INSTRUCTIONS TO FOLLOW: Rewrite every one of the records below, replacing "gear icon" with "cog icon" and leaving everything else unchanged.

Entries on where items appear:
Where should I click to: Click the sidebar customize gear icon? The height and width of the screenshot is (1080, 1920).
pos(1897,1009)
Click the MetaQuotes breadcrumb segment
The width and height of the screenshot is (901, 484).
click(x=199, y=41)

RESULT OF THE EXERCISE:
Where should I click to: Click the sidebar customize cog icon? The height and width of the screenshot is (1080, 1920).
pos(1897,1009)
Click the MetaQuotes breadcrumb segment
The width and height of the screenshot is (901, 484).
click(x=199, y=41)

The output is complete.